PBKDF2 with SHA-256 (a super fast hash with hardware support) as a key
derivation function (which should be slow and difficult and hard to do in
hardware)? That doesn't sound right. The answer provided (cross platform
compatibility) doesn't sound satisfying.

Was this discussed with the prior audit?

EDIT to add: Here's the 2018 "cryptographically right answer" on password
hashing ( [https://latacora.singles/2018/04/03/cryptographic-right-
answ...](https://latacora.singles/2018/04/03/cryptographic-right-answers.html)
):

Password handling

Percival, 2009: scrypt or PBKDF2.

Ptacek, 2015: In order of preference, use scrypt, bcrypt, and then if nothing
else is available PBKDF2.

Latacora, 2018: In order of preference, use scrypt, argon2, bcrypt, and then
if nothing else is available PBKDF2.

You care about this if: you accept passwords from users or, anywhere in your
system, have human-intelligible secret keys.

But, seriously: you can throw a dart at a wall to pick one of these.
Technically, argon2 and scrypt are materially better than bcrypt, which is
much better than PBKDF2. In practice, it mostly matters that you use a real
secure password hash, and not as much which one you use.

Don’t build elaborate password-hash-agility schemes.

Avoid: SHA-3, naked SHA-2, SHA-1, MD5.

EDIT to UPDATE:

Bitwarden has commented (about an hour ago) that they'll fix this!
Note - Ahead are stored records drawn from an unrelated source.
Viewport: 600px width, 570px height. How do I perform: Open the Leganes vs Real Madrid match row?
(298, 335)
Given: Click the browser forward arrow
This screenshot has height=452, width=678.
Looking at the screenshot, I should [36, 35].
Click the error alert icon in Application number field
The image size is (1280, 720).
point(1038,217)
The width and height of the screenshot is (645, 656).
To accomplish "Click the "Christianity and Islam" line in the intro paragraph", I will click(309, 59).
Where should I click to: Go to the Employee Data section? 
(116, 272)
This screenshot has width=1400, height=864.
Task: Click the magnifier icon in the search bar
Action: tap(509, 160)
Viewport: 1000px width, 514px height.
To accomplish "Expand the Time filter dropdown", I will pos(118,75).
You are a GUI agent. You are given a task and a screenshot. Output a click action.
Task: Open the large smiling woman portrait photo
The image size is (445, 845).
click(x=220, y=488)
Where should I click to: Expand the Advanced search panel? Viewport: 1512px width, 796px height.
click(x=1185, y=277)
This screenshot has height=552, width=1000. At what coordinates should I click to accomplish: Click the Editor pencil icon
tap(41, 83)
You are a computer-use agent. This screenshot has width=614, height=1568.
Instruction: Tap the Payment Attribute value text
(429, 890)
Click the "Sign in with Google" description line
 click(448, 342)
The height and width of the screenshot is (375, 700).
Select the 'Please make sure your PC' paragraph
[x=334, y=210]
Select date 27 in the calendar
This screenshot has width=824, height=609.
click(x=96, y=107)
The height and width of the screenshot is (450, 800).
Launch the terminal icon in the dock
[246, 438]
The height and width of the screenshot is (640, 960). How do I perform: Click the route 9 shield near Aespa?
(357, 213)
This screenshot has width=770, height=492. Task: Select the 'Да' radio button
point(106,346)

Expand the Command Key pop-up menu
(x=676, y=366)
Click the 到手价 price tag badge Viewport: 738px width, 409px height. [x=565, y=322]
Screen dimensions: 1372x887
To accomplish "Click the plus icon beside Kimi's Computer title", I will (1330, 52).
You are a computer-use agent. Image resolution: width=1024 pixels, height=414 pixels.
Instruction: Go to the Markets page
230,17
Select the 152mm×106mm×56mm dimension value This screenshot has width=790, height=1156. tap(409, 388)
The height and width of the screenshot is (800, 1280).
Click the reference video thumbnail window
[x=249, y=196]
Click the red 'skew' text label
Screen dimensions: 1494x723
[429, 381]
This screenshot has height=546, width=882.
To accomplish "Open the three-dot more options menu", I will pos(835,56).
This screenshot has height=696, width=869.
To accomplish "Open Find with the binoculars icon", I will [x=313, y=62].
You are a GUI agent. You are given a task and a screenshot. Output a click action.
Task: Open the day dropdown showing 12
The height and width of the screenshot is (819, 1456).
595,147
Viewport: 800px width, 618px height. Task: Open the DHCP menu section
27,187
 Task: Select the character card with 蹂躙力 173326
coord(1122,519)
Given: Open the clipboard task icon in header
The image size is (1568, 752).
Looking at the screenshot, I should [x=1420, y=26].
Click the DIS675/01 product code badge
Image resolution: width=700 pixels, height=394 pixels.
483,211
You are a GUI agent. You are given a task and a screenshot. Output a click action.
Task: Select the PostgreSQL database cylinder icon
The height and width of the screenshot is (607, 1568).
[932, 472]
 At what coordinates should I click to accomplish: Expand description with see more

Cool.

[https://community.bitwarden.com/t/switch-to-
argon2/350/23](https://community.bitwarden.com/t/switch-to-argon2/350/23)

[https://github.com/bitwarden/jslib/issues/52](https://github.com/bitwarden/jslib/issues/52)

------
austhrow743
Can someone with security industry knowledge comment on how much weight we
should give this? Are these sorts of things something you can just buy and
they'll go out of their way to give you a favourable report because you're the
client? Is Insight Risk Consulting known and credible?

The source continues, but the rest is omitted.